● Data under study:
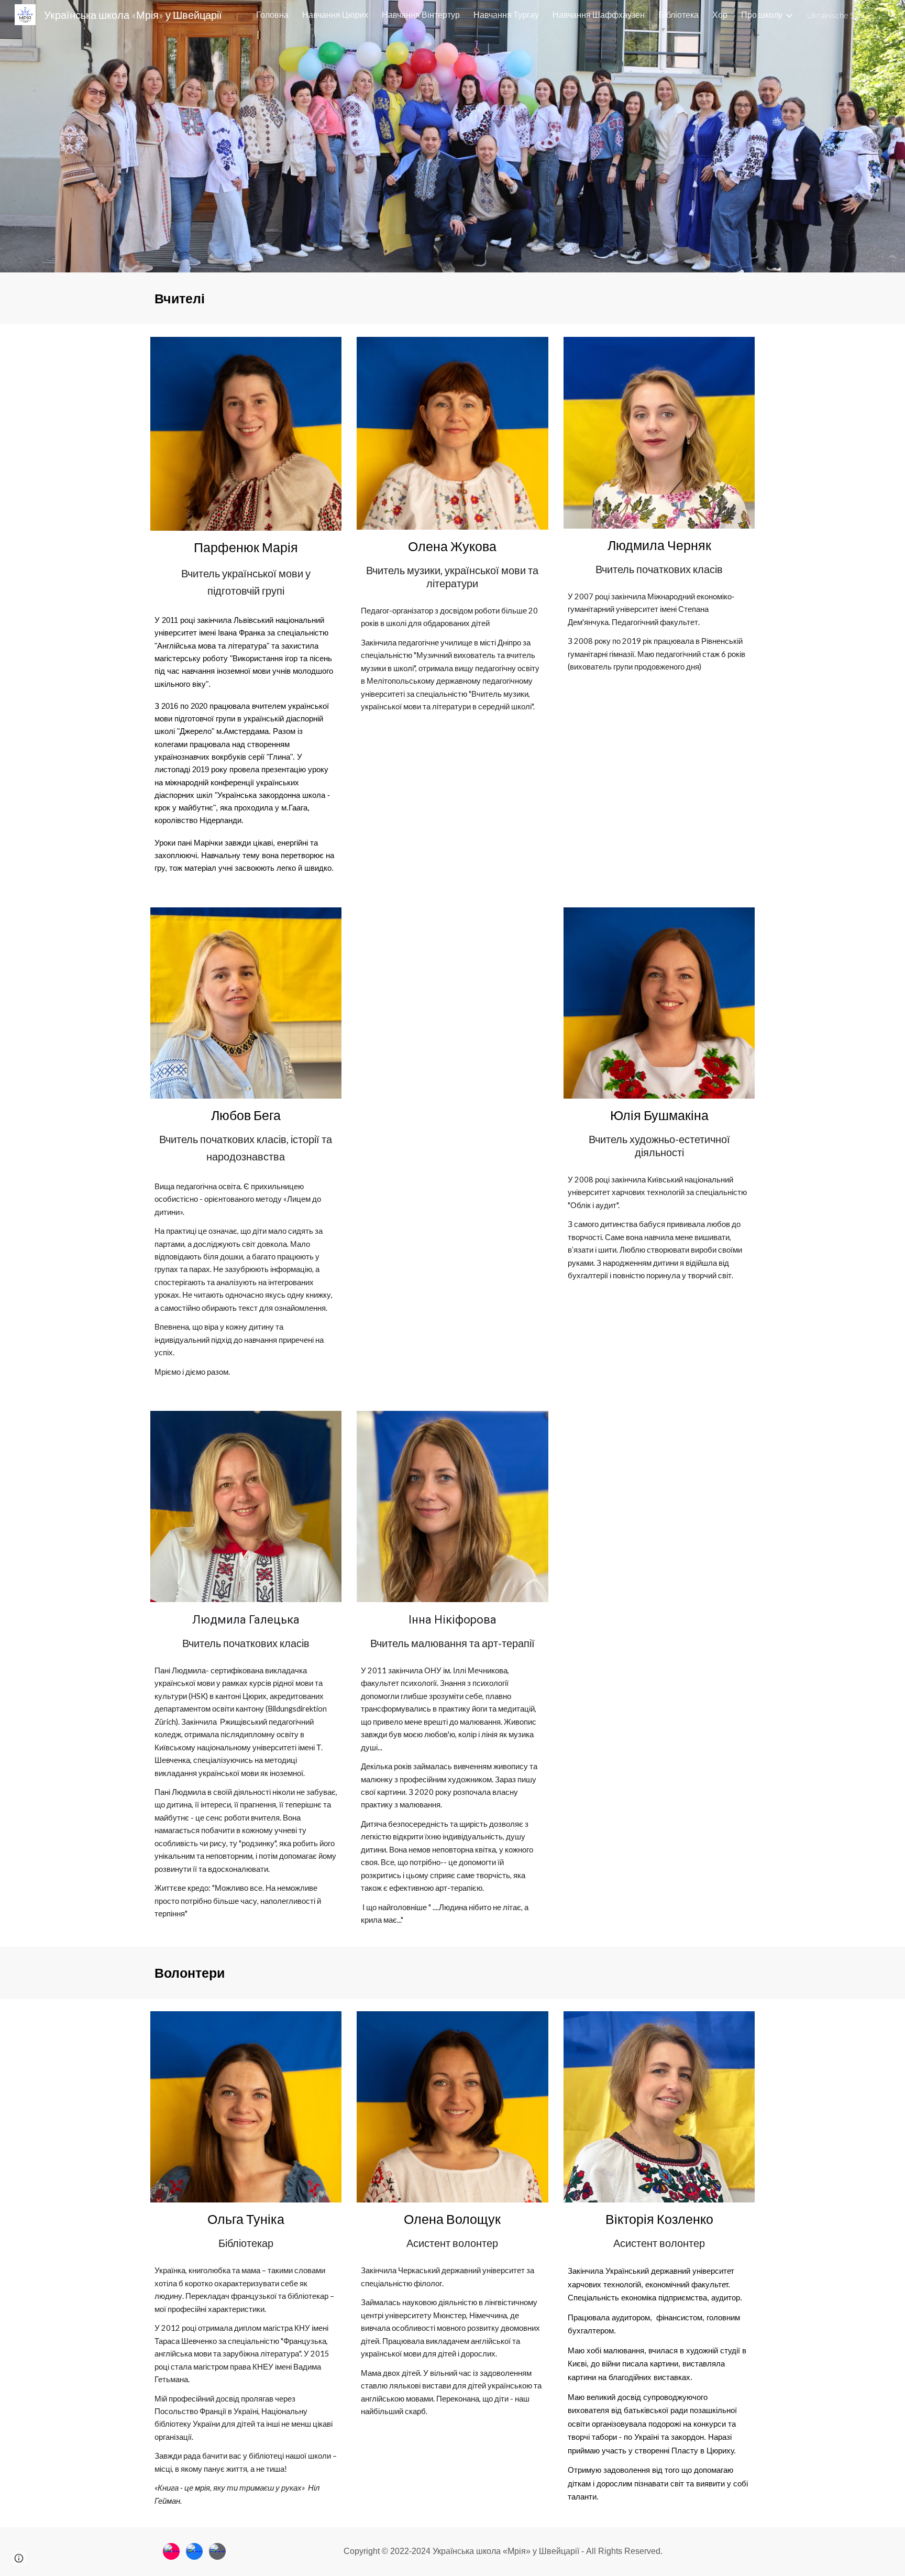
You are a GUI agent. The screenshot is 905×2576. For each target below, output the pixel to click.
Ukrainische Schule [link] (840, 15)
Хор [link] (719, 14)
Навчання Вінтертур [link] (421, 14)
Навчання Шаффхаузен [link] (599, 14)
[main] (452, 298)
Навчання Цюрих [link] (335, 14)
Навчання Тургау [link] (506, 14)
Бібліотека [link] (678, 14)
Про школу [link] (761, 14)
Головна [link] (272, 14)
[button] (892, 14)
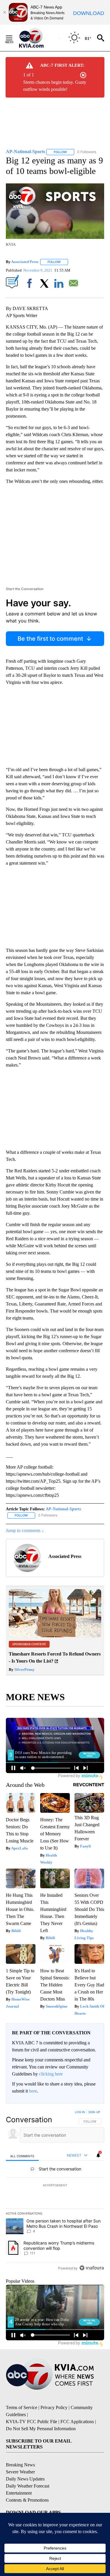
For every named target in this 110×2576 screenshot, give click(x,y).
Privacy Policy (53, 2407)
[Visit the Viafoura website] (91, 2267)
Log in (80, 2112)
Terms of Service (21, 2407)
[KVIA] (37, 38)
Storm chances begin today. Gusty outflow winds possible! (54, 86)
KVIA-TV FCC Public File (31, 2421)
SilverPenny (24, 1669)
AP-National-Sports (63, 1509)
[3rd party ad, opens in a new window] (55, 1635)
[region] (55, 2191)
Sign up (94, 2112)
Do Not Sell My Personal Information (41, 2428)
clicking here (51, 2073)
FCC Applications (77, 2421)
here (33, 2090)
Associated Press (24, 262)
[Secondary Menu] (13, 38)
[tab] (22, 2155)
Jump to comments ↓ (25, 1530)
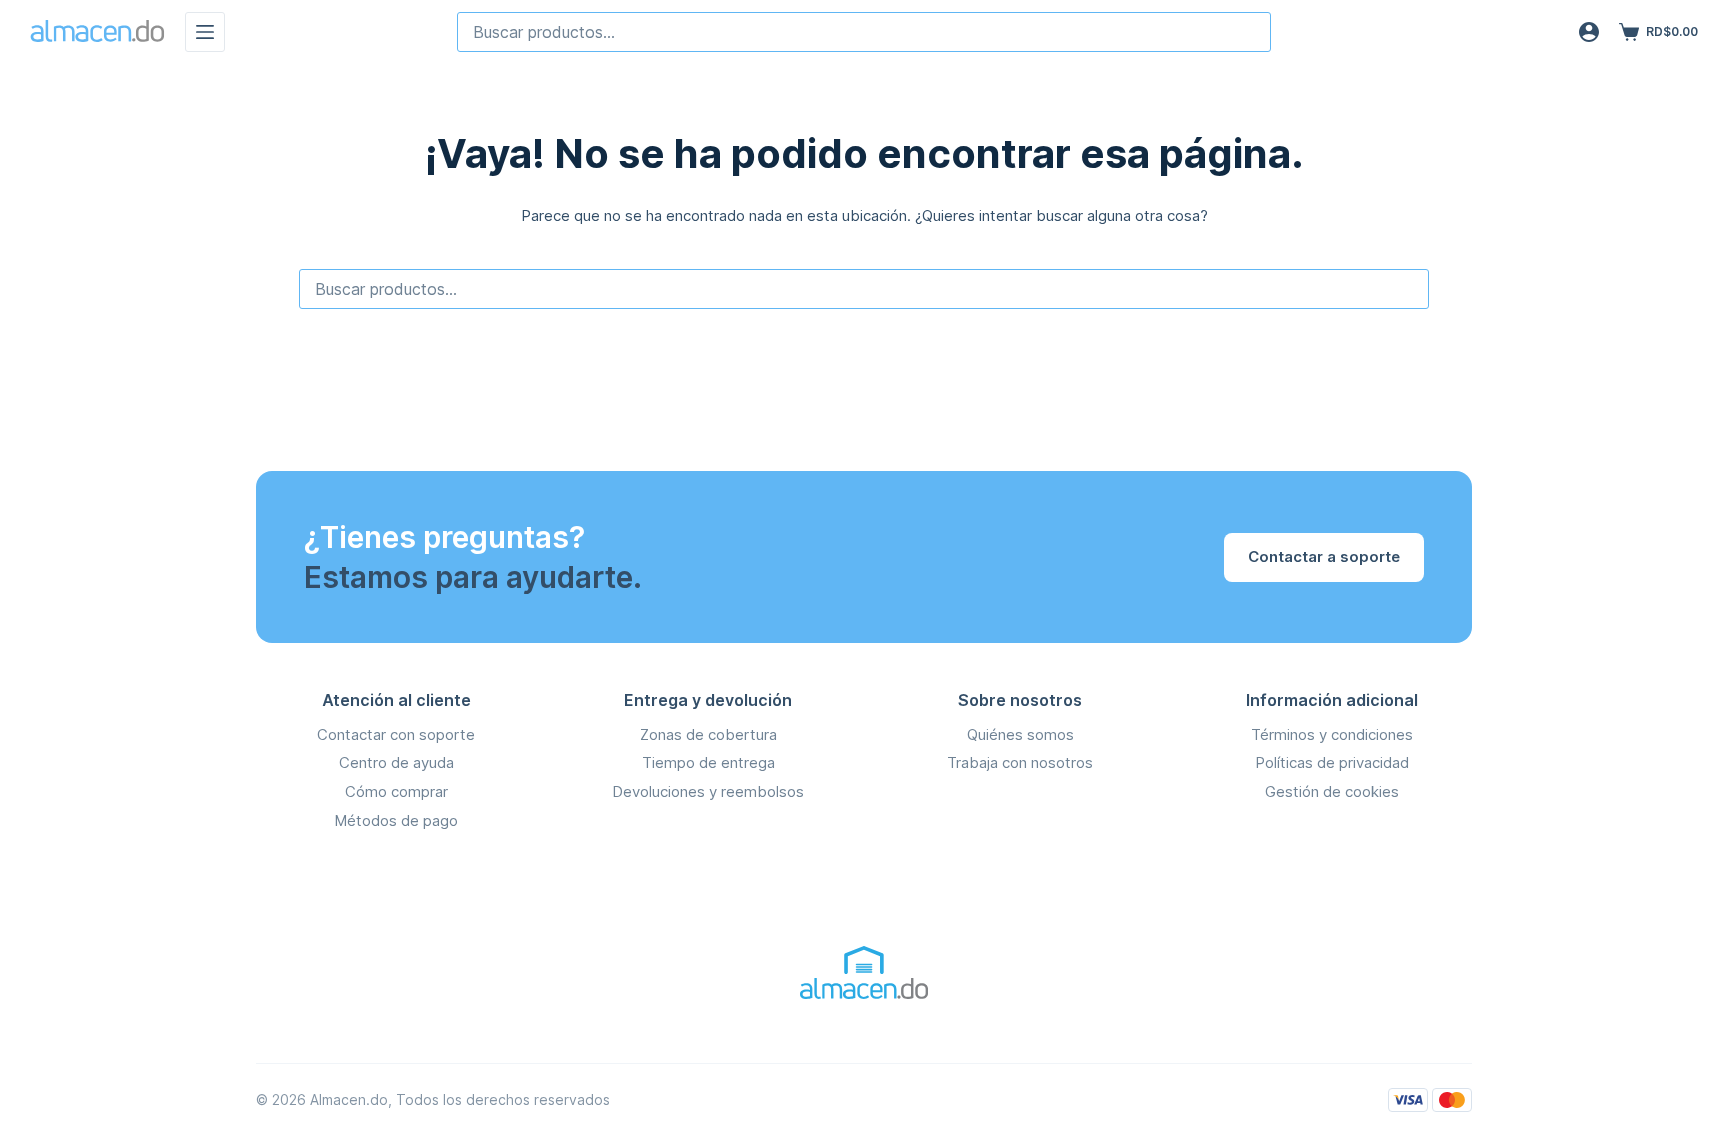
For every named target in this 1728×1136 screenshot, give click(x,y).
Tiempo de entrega (708, 762)
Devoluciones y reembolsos (708, 791)
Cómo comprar (396, 791)
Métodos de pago (396, 820)
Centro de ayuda (396, 762)
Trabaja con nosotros (1020, 762)
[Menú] (205, 32)
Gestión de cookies (1332, 791)
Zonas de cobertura (708, 734)
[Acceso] (1589, 32)
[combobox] (864, 32)
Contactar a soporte (1324, 556)
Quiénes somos (1020, 734)
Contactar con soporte (396, 734)
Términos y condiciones (1332, 734)
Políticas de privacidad (1332, 762)
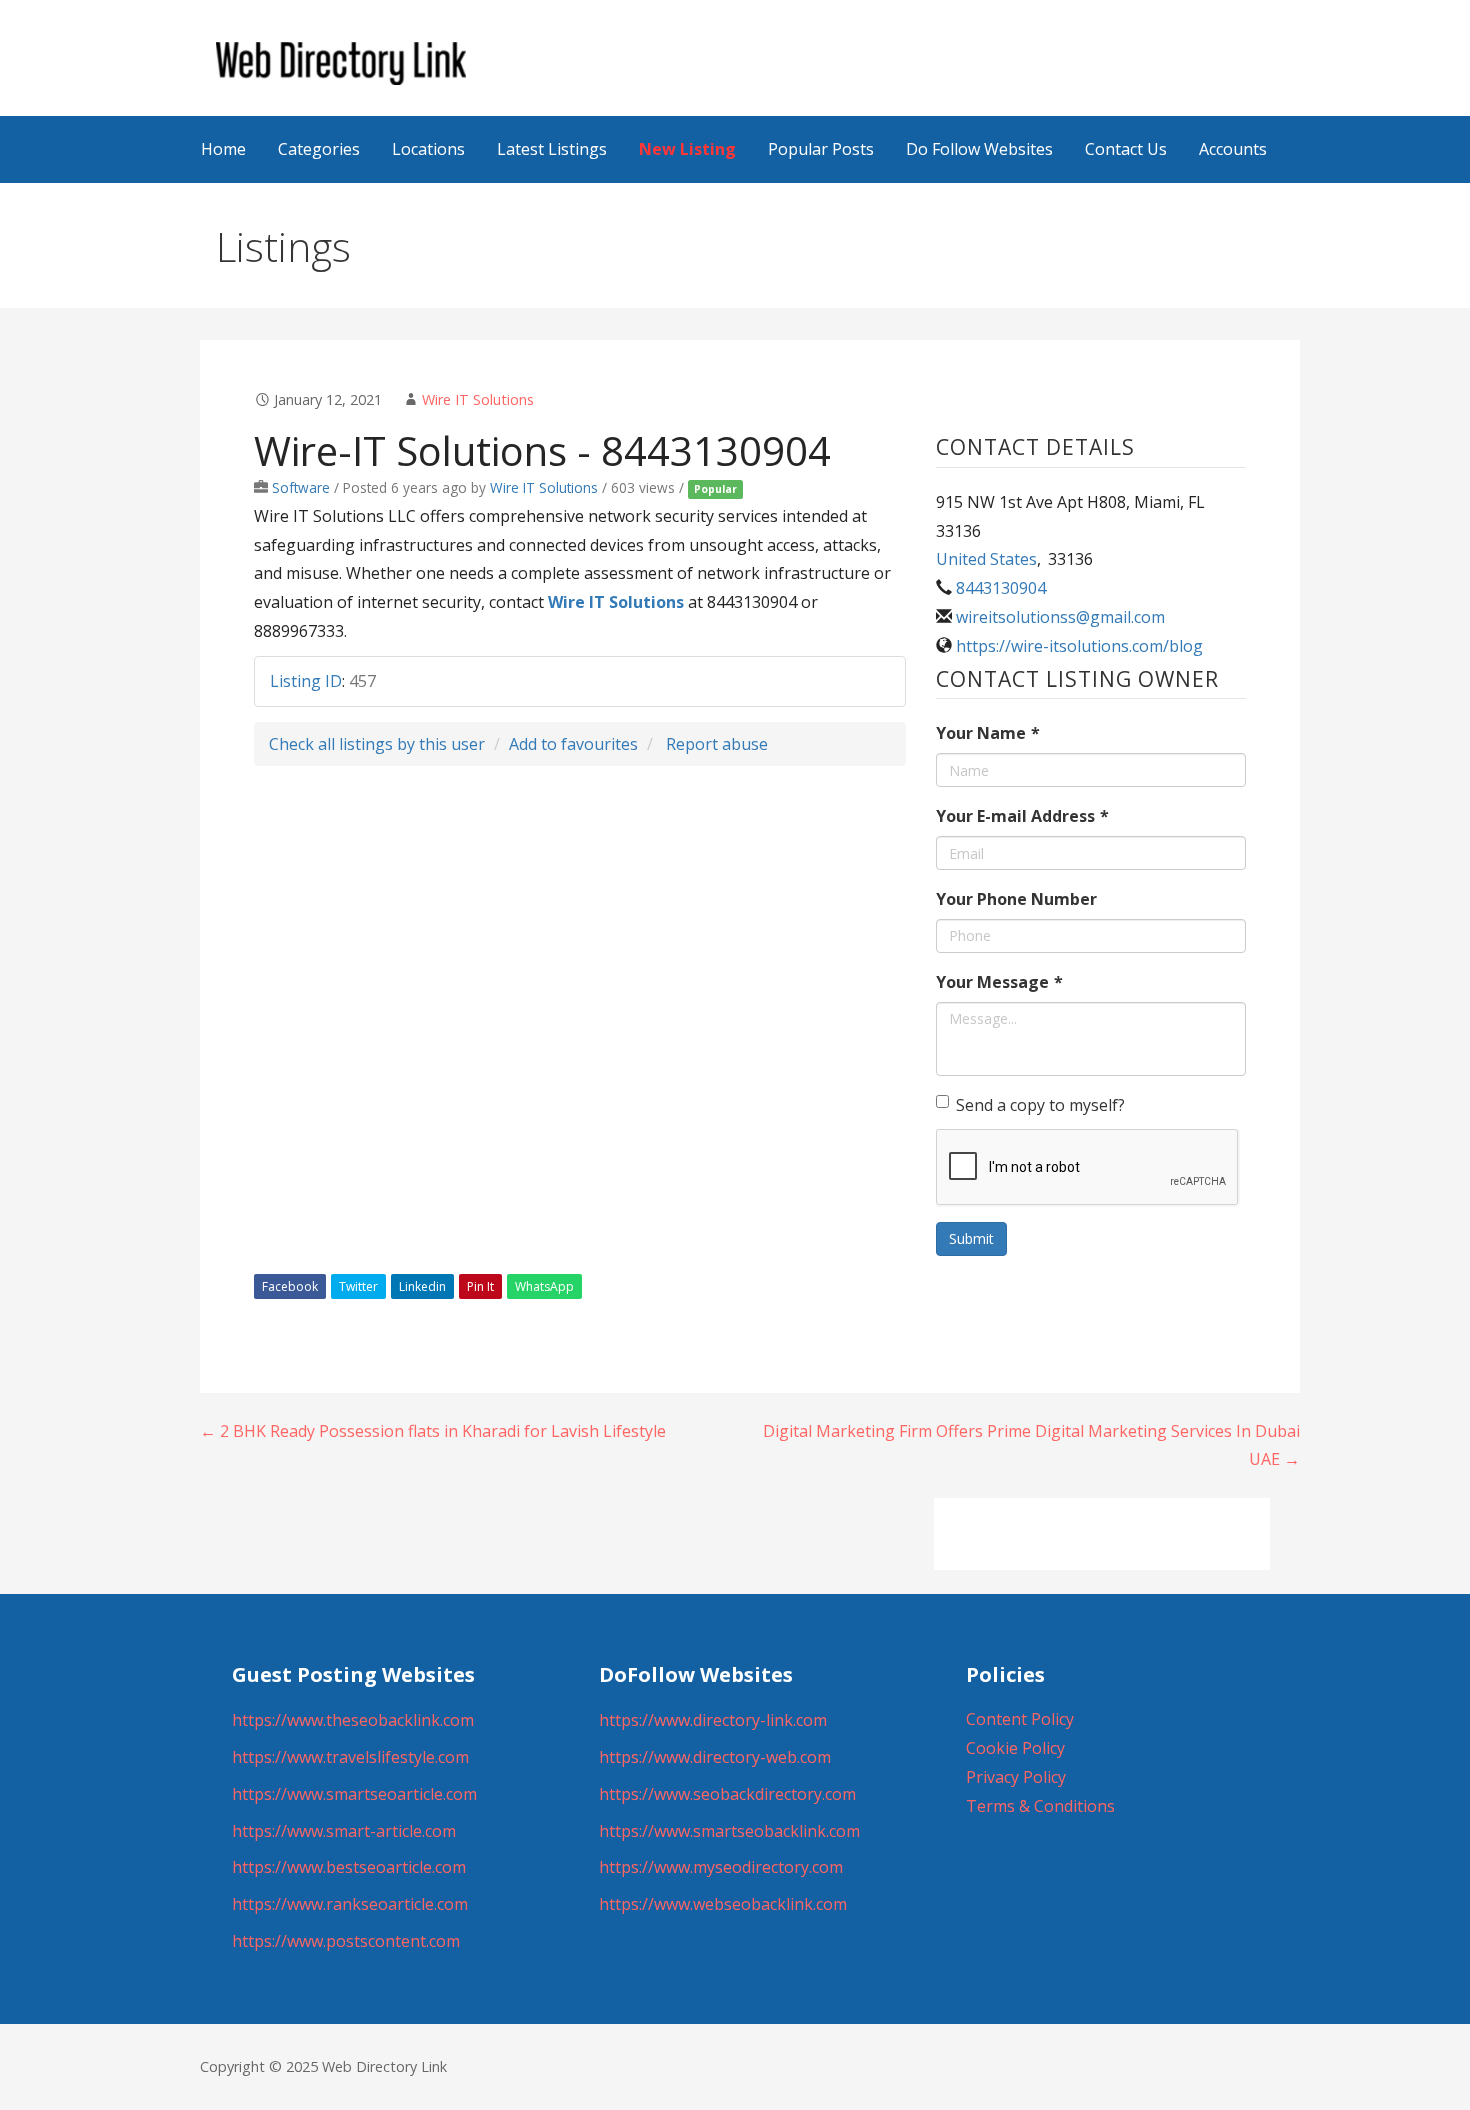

● What you should do: Here the job is to quote the lines from the one with "Jump to comments ↓ (25, 1530)" through the end of the material, both included, exactly; please skip the pictures.

● Task output:
Jump to comments ↓ (25, 1530)
For every named target in this 1728×1136 screenshot, give click(x,y).
Tiempo de entrega (708, 762)
Devoluciones y reembolsos (708, 791)
Cómo comprar (396, 791)
Métodos de pago (396, 820)
Centro de ayuda (396, 762)
Trabaja con nosotros (1020, 762)
[Menú] (205, 32)
Gestión de cookies (1332, 791)
Zonas de cobertura (708, 734)
[Acceso] (1589, 32)
[combobox] (864, 32)
Contactar a soporte (1324, 556)
Quiénes somos (1020, 734)
Contactar con soporte (396, 734)
Términos y condiciones (1332, 734)
Políticas de privacidad (1332, 762)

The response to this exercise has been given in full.